Exercise instructions>
Retype every line of the material below exactly, character for character.

Records to use>
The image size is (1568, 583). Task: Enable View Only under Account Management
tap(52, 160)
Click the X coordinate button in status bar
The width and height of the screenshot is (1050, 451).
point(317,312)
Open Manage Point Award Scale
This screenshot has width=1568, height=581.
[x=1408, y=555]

Problem solution>
The image size is (1568, 583). Task: Enable View Only under Account Management
tap(52, 160)
Click the X coordinate button in status bar
The width and height of the screenshot is (1050, 451).
point(317,312)
Open Manage Point Award Scale
This screenshot has width=1568, height=581.
[x=1408, y=555]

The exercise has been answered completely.